Il 3 ottobre, a Castellina in Chianti, nasce Alessandro Falassi (l’anno non importa, lui non l’ha mai scritto, forse non amava dirlo, quindi non lo facciamo nemmeno noi, per sicurezza).
Compie studi politici ma dopo una borsa di studio ed un soggiorno in California inizia ad interessarsi all’antropologia (americana, che aveva un approccio diverso dagli studi che al tempo si facevano in Italia) che sarà, per sempre, la sua passione. Falassi inizia a costruire la sua dimensione di antropologo sia nelle aule di Berkeley, sia facendo pratica sul campo, a contatto con le realtà studiate. I suoi amici ben conoscono (tra i molti) l’episodio in cui ad Alessandro (perché, ebbene sì, avevamo l’onore di essergli amici), in visita in una sperduta comunità, viene servita “focaccia dell’amicizia”.
Il capovillaggio gli dice che è una specie di rito di accettazione dello straniero e rifiutare sarebbe stata un’offesa: nonostante gli “animaletti” strani che uscivano da quella focaccia, lui ne mangiò con coraggio un pezzetto anche se gli rimase sempre il dubbio di essere stato “gabbato”.

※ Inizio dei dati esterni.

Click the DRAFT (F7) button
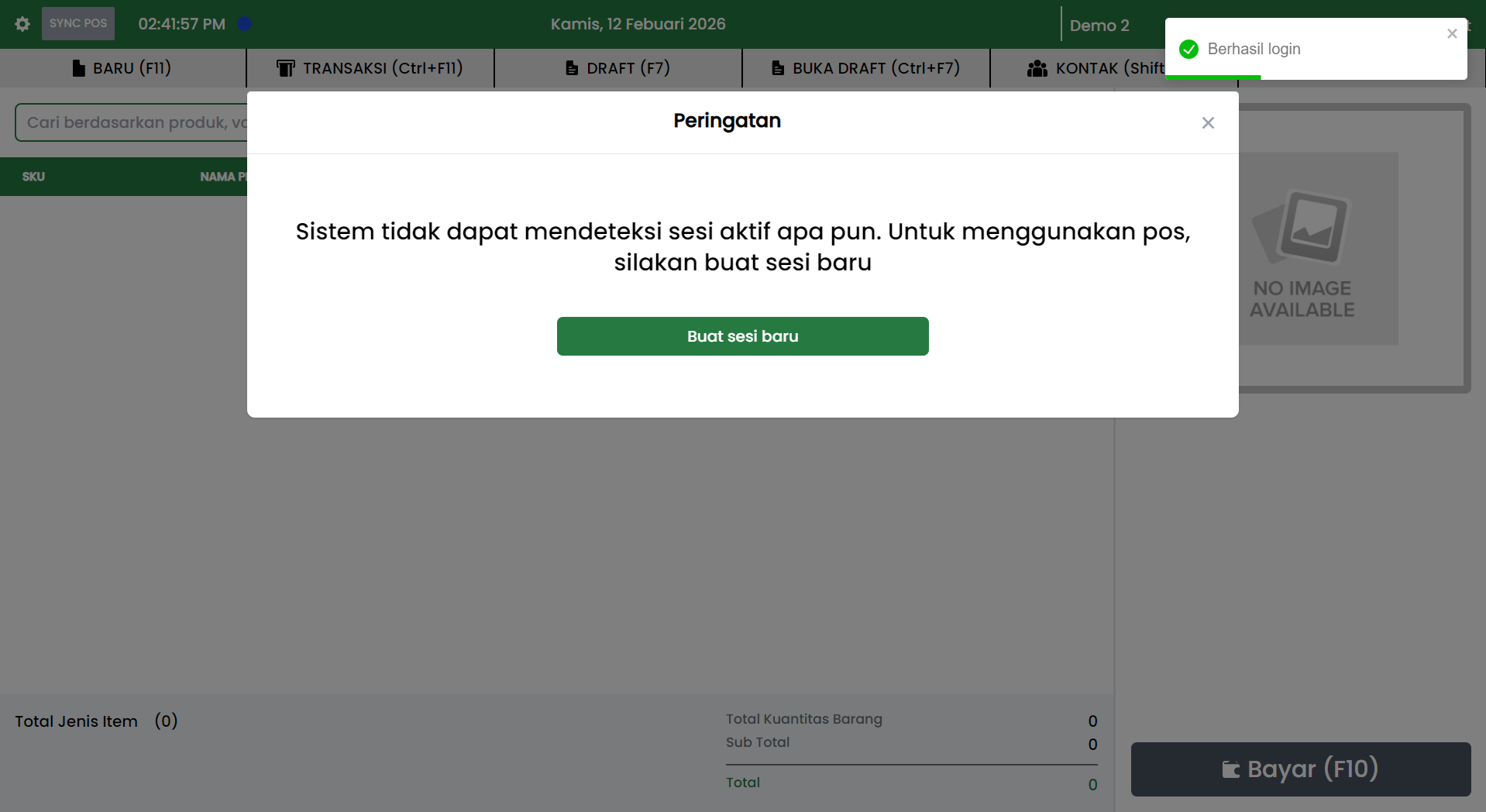The width and height of the screenshot is (1486, 812). 617,68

In America aveva stretto amicizia (oltre che comunanza scientifica) con un grande dell’antropologia d’Oltreoceano, Alan Dundes, lo studioso che per primo era riuscito a far entrare il folklore come materia di insegnamento in un’università statunitense. Con lui Falassi aveva sviluppato l’analisi di una cosa che non gli era mai uscita dal cuore: il Palio. Perché anche se per anni aveva alternato un semestre in America e uno in Italia, Siena, il Palio, il suo Istrice (del quale è stato anche Priore) erano sempre nel cuore. Alla metà degli anni Settanta il sodalizio fra i due studiosi produsse “La terra in Piazza. An interpretation of the Palio of Siena“.
L’analisi della manifestazione senese, per la prima volta, conosceva il rigore dell’approccio antropologico: se ne parlava in termini di sentimento condiviso e peculiare, ma, per farlo, si ricorreva agli strumenti delle scienze sociali e della stessa psicanalisi. Le sue analisi sul Palio, sulla Contrada, sul rito continuarono poi a caratterizzare la sua produzione: “Time out of time. Essays on the festival”, del 1987, è un cardine della riflessione folklorica sull’essenza antropologica della festa; “Les fêtes du soileil. Celebration of the mediterranean regions”, del 2001, ebbe la prefazione di José Saramago.
Ricordiamo qui, tra le moltissime pubblicazioni, almeno “La Santa dell’Oca”, dedicato a Santa Caterina che studia, ricostruendone la biografia, con un approccio sempre antropologico e psicologico; un punto di vista nuovo che, tuttavia, esalda la straordinaria vicenda di questa donna unica con la quale un intero rione, quello di Fontebranda, come dice Falassi, si identifica. Ma i filoni di ricerca sviluppati da Alessandro sono davvero molti, e tra questi, per motivi anche personali, non possiamo non parlare di quelli dedicati al cibo. Aveva una caratteristica, Alessandro: era un accademico anomalo.
Professore all‘Università per Stranieri, conosciuto in tutto il mondo, non si negava mai a chi gli chiedeva collaborazione per divulgare il suo sapere. A noi, all’Orto de’ Pecci, ha “regalato” più di una cena a tema (da lui suggerita e speso realizzata con la collaborazione di un maestro della cucina come Pierluigi Stiaccini): le cene dedicate al cinema e ai divi di Hollywood; i primi che hanno fatto l’Italia; i piatti prediletti da Garibaldi e quelli legati alla biografia del suo musicista più amato: Gioacchino Rossini.
Serate indimenticabili che, ripeto, ci ha regalato perché era il suo modo per dirci che capiva il nostro scopo sociale, era il suo modo di aiutarci a farci conoscere e a diffondere la mission della cooperativa La Proposta: aiutare gli altri. E Alessandro, quando c’era da aiutare gli altri non si negava mai. Mangia d’Oro, nel 1991, Alessandro, dal 19 febbraio del 2014, ha lasciato un grande vuoto che a livello culturale cittadino si sente forte.